** Supplied material follows **

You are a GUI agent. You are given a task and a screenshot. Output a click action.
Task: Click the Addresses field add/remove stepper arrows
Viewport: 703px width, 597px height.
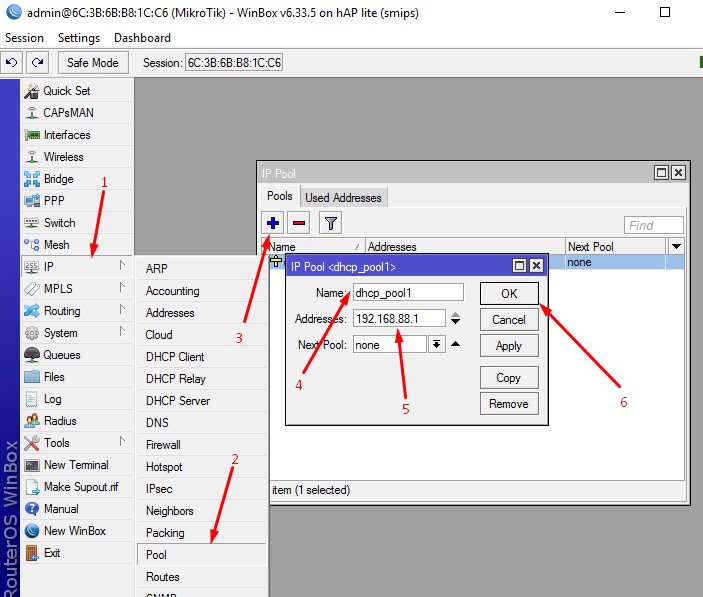point(456,319)
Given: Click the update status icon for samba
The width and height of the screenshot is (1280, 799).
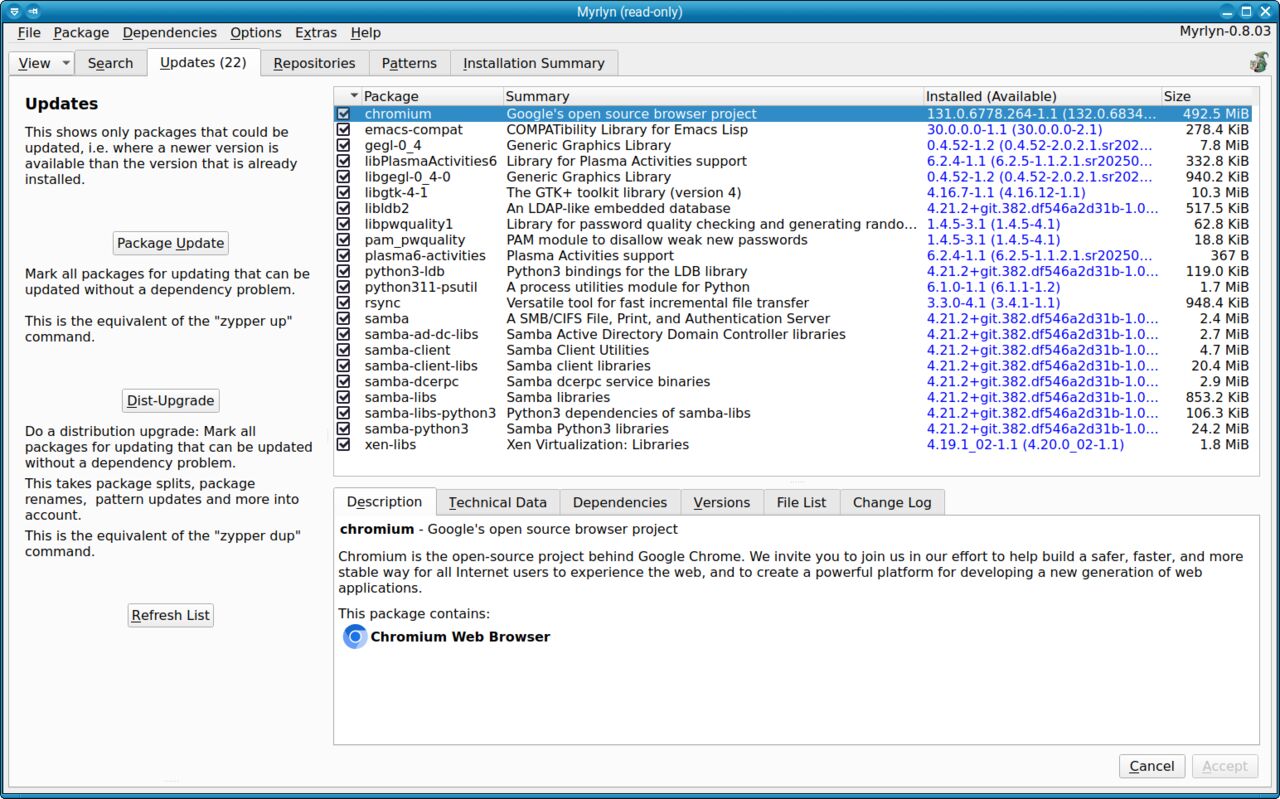Looking at the screenshot, I should pyautogui.click(x=344, y=319).
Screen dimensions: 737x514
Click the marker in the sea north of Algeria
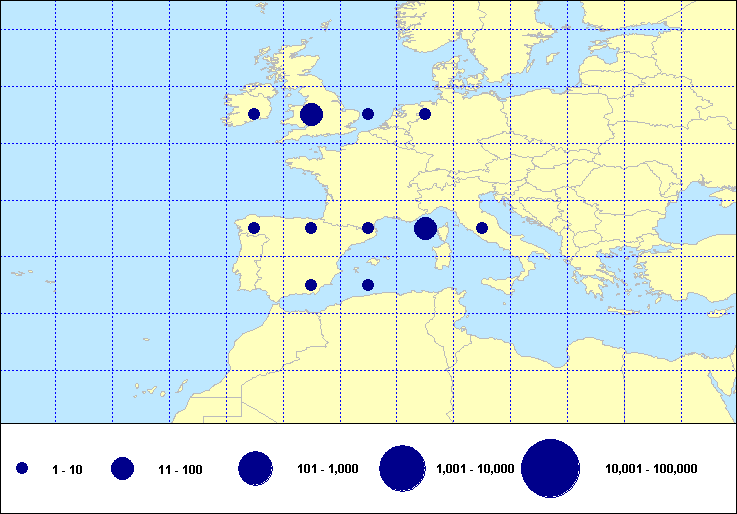click(x=368, y=285)
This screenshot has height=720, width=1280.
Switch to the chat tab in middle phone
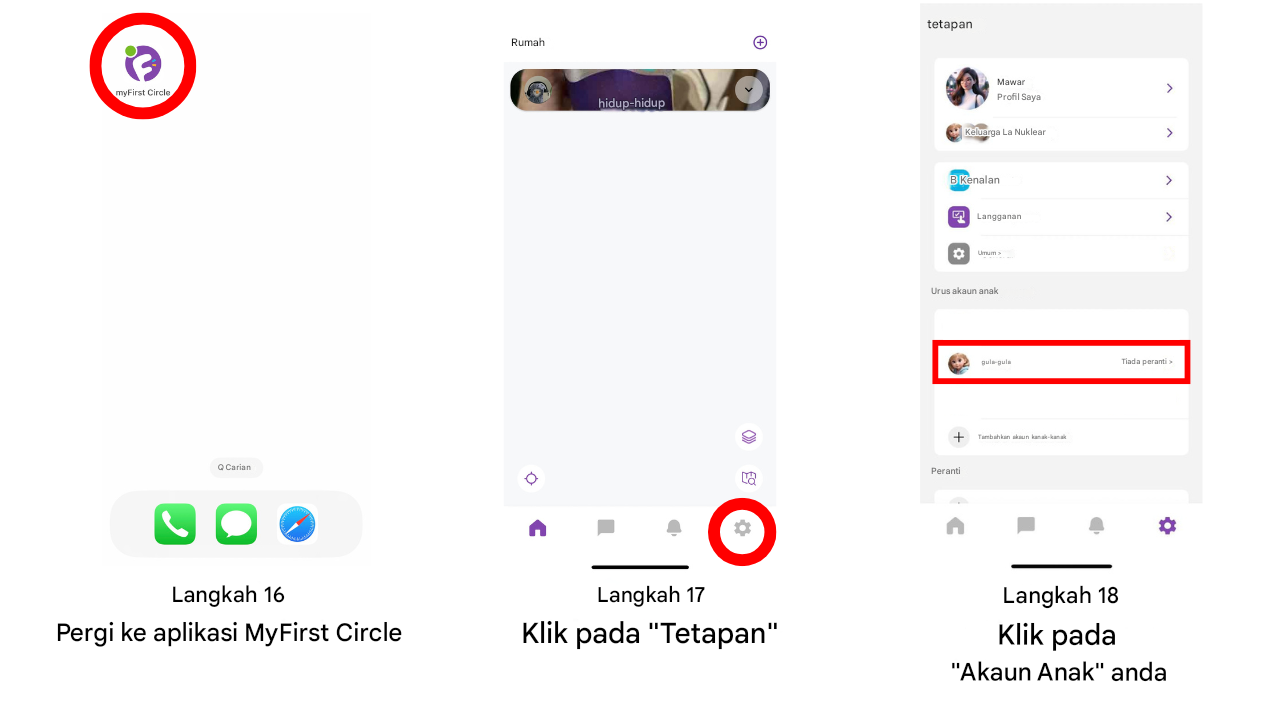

** End of Supplied material **

Take the lines from the one that contains "Screen dimensions: 737x514" through the last line of the material above and reproduce them exactly, leaving out any pictures.

- _Expected output_
Screen dimensions: 737x514
Click the marker in the sea north of Algeria
click(x=368, y=285)
This screenshot has height=720, width=1280.
Switch to the chat tab in middle phone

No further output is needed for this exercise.